NTPC applies for rate increase, citing high diesel costs
Fuel rider on monthly bills would increase from 0.9 cents/kWh to 5 cents/kWh
The Northwest Territories Power Corp. (NTPC) is looking to raise power rates, saying it's in response to the higher cost of diesel.
In a news release on Friday, the NTPC said it has applied to the territory's Public Utilities Board, to increase a fuel rider for customers, from the current 0.9 cents per kWh to five cents per kWh.
That would mean an additional $32 on a monthly residential bill for 750 kWh.
The company says the current rider was set during its most recent General Rate Application and that diesel prices have risen higher than expected since then.
In a statement, NTPC president Cory Strang blamed "supply shortages created by war in the Ukraine and refining constraints."
Friday's news release states that NTPC's fuel costs have risen by an average of 39 per cent in the last two years.
"Short-term debt has been used to cover the additional costs incurred due to high fuel costs, but this is not sustainable over the long-term," it reads.

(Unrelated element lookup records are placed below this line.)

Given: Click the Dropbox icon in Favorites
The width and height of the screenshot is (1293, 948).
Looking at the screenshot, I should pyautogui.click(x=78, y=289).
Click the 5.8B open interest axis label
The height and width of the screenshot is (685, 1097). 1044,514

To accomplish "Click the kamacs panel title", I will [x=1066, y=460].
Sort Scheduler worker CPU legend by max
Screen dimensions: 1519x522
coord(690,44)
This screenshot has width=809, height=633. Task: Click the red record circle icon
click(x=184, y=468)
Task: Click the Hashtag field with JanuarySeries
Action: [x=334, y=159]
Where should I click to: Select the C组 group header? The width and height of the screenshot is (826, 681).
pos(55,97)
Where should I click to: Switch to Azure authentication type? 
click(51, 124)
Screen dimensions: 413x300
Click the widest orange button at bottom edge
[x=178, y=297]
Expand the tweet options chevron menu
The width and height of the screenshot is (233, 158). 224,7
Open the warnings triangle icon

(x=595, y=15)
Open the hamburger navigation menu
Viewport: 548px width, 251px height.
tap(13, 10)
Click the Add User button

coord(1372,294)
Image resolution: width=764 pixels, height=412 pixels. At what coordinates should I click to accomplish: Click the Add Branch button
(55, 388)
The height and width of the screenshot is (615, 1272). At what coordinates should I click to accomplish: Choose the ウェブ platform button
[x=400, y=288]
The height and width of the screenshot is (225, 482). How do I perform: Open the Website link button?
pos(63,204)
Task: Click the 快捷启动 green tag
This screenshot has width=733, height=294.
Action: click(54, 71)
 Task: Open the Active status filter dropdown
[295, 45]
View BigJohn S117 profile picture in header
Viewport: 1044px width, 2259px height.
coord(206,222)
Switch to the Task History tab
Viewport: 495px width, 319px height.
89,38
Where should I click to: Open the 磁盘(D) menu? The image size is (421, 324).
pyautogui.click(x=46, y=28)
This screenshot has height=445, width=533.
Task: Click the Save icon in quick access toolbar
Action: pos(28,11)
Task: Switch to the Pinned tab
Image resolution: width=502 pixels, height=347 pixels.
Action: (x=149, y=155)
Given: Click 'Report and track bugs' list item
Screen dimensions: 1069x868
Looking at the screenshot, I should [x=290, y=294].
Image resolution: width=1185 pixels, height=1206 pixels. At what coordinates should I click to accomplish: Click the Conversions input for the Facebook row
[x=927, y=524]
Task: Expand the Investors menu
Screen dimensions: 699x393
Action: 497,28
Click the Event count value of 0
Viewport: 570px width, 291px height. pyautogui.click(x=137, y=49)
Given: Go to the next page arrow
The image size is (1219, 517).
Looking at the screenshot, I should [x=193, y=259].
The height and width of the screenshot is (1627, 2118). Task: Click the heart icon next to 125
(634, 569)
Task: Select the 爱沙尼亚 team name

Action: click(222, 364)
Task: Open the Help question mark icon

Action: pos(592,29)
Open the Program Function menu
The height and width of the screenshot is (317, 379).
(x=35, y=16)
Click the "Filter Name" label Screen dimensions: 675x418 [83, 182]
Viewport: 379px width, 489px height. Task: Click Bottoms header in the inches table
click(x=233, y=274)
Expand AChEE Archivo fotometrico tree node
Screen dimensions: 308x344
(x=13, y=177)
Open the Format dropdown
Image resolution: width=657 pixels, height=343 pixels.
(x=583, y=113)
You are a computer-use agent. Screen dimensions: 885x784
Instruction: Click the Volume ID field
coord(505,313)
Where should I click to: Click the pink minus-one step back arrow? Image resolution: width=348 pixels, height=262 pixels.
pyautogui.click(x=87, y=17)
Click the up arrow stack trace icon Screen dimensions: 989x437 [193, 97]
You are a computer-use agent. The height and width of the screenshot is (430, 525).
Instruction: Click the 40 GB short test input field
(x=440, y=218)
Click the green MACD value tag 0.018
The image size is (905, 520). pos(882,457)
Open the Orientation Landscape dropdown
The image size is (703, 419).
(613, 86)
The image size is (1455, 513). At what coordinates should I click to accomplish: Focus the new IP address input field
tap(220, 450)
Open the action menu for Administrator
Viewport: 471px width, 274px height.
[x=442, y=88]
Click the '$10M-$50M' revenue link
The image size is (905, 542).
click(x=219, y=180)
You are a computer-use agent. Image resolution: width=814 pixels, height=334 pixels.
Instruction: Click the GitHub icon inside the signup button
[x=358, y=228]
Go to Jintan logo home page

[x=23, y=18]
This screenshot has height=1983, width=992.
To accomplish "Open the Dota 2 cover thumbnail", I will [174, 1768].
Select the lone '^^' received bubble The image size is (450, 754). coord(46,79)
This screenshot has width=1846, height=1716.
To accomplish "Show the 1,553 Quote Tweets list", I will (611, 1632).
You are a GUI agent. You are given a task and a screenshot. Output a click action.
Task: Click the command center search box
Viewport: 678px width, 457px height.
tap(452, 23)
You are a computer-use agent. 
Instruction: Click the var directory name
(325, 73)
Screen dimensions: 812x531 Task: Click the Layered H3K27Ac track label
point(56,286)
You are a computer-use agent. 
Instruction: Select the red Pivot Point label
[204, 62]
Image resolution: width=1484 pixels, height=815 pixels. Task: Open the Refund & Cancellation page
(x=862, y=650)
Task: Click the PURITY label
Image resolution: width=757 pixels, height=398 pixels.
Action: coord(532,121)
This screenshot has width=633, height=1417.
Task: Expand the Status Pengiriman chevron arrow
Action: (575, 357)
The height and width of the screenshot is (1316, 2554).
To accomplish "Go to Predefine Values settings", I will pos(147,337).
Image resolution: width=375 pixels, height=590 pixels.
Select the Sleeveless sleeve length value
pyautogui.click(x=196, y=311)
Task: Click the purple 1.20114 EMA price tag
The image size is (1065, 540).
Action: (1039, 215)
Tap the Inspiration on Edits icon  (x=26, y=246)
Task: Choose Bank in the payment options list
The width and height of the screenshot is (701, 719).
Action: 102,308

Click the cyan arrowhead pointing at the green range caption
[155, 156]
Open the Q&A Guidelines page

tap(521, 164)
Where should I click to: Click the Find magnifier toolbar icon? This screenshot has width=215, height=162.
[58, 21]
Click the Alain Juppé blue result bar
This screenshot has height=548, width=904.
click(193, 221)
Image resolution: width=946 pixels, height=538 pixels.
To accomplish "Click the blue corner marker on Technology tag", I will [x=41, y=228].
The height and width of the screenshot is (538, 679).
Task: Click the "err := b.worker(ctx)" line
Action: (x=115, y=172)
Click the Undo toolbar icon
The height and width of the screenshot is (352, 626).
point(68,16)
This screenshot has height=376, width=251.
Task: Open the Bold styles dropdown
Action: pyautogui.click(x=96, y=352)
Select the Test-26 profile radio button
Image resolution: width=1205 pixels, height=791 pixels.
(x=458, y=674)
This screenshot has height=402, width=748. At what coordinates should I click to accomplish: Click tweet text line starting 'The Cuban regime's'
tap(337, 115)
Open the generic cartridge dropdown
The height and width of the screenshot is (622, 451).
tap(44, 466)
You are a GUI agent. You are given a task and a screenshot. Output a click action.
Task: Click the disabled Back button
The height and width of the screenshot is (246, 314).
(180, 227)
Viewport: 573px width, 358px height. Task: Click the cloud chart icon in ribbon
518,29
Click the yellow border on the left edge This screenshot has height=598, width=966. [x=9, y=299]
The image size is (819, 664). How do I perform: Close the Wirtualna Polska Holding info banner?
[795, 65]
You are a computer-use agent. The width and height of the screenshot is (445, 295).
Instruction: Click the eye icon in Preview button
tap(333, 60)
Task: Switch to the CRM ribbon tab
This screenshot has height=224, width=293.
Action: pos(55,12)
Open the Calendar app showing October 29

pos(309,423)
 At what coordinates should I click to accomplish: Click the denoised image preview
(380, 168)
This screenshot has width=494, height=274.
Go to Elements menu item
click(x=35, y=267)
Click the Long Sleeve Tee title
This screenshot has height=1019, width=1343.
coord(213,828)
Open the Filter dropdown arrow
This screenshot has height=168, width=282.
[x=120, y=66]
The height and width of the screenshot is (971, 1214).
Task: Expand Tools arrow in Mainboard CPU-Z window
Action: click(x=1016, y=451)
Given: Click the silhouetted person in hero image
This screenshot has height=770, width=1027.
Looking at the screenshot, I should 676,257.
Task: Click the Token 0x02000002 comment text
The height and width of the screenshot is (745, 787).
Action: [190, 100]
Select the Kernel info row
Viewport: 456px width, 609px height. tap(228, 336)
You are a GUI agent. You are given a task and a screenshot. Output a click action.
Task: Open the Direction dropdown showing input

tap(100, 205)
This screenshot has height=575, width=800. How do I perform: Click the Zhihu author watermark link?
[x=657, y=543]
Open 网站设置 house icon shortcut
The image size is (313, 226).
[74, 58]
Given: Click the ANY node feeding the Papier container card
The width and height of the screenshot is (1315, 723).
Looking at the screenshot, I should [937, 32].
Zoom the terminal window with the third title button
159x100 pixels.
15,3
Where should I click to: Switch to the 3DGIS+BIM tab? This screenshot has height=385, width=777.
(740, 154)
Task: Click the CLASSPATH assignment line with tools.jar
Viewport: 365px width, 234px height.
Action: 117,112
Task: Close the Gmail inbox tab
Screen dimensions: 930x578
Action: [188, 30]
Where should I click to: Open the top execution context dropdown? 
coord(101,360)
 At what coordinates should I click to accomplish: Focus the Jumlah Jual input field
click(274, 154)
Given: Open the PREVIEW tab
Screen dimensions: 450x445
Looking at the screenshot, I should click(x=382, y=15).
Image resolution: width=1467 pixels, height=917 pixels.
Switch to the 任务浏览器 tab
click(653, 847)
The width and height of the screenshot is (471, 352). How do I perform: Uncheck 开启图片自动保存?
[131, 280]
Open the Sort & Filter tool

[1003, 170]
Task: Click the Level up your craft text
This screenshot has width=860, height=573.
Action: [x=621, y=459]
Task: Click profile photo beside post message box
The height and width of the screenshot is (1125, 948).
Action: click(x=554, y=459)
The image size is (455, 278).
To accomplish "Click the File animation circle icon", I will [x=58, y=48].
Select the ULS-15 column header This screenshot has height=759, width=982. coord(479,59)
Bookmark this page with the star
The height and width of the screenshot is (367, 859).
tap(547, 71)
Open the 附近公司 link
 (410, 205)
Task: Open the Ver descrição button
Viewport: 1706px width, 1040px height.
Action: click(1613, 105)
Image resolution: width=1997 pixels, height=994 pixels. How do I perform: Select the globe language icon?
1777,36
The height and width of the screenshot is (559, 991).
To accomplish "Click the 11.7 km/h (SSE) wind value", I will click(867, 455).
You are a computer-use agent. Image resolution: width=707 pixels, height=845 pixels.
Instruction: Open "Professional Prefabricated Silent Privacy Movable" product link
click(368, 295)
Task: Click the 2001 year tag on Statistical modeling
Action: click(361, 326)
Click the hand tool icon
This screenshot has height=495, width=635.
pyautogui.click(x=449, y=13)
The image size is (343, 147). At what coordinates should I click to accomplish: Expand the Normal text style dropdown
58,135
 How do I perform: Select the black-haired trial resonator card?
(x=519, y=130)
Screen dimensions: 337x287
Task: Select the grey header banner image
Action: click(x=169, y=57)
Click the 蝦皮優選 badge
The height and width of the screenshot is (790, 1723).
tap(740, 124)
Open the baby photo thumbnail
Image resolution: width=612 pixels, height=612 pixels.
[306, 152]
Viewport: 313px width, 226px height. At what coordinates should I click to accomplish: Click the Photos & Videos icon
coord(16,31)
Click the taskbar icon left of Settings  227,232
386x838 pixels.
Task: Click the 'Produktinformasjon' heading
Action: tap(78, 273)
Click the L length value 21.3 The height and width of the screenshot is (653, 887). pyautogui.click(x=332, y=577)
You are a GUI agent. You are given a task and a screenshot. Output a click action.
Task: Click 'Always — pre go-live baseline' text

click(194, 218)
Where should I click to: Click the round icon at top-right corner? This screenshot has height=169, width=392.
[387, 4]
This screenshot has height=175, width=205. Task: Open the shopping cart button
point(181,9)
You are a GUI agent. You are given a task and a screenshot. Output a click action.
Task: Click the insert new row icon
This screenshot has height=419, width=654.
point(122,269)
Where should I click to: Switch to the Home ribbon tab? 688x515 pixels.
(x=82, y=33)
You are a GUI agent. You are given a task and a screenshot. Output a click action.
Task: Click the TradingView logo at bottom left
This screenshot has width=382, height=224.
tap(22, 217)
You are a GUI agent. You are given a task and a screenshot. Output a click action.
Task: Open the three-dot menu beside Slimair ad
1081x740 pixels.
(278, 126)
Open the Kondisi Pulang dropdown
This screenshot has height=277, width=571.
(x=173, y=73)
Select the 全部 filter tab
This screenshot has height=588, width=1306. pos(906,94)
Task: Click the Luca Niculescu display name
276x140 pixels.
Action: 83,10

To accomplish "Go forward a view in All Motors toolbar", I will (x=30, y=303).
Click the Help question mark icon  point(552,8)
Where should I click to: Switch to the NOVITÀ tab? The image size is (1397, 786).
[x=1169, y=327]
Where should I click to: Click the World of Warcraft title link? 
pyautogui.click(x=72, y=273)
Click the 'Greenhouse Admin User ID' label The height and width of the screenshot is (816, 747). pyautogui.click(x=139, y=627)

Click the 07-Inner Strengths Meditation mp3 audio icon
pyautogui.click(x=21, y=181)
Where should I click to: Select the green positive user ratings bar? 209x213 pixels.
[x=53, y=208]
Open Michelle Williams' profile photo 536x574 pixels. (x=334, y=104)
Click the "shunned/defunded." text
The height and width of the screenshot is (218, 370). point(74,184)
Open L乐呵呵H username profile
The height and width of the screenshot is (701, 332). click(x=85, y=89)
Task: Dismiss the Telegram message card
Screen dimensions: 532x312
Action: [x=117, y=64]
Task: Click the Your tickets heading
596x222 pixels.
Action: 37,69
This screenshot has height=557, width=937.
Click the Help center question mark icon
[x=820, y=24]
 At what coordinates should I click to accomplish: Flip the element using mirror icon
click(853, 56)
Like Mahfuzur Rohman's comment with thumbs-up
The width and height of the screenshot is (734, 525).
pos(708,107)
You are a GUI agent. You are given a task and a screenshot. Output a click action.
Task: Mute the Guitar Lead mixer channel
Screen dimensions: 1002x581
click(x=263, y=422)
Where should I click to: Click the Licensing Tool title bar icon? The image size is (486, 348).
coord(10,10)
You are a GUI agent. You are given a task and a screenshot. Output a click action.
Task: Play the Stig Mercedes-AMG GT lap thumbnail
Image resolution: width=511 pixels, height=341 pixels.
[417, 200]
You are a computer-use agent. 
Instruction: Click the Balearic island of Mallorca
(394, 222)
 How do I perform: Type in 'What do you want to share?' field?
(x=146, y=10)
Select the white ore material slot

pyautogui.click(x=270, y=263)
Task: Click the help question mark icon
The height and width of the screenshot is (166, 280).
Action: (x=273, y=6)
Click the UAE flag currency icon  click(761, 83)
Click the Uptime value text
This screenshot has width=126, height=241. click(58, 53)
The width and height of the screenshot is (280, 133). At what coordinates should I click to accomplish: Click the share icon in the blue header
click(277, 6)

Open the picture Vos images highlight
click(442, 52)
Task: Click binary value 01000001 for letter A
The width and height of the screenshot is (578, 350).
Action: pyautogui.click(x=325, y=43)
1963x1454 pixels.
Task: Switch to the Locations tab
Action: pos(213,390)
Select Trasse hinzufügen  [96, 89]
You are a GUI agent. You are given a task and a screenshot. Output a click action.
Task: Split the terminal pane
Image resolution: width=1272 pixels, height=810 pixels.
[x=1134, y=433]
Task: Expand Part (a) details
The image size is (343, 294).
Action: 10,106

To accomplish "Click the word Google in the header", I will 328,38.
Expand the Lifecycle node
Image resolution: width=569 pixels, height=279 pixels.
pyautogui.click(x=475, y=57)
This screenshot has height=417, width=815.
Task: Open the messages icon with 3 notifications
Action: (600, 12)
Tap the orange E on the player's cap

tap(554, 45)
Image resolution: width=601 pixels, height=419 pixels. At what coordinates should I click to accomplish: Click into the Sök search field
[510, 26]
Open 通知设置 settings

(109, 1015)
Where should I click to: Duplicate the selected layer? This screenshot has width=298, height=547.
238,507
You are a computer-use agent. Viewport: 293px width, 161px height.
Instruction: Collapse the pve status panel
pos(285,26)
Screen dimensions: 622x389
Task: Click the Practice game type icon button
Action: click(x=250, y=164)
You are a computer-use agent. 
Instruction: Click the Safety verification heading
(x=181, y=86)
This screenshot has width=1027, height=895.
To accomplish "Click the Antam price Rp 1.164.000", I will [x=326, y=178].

Power rates vary across the N.W.T. based on the region and whether those regions are powered by hydro or diesel generators.
The increase in the fuel rider for customers needs to be approved by the Public Utilities Board before it can go forward. If it is, NTPC expects it to be in effect "until fuel prices decline or when prices are updated in the next General Rate Application."
In a written statement, Caroline Wawzonek, the territory's minister responsible for NTPC, called the application to increase the fuel ride "an unfortunate reality."
Wawzonek also said that the application "highlighted" the need to move toward more renewable power generation, and away from reliance on diesel generators.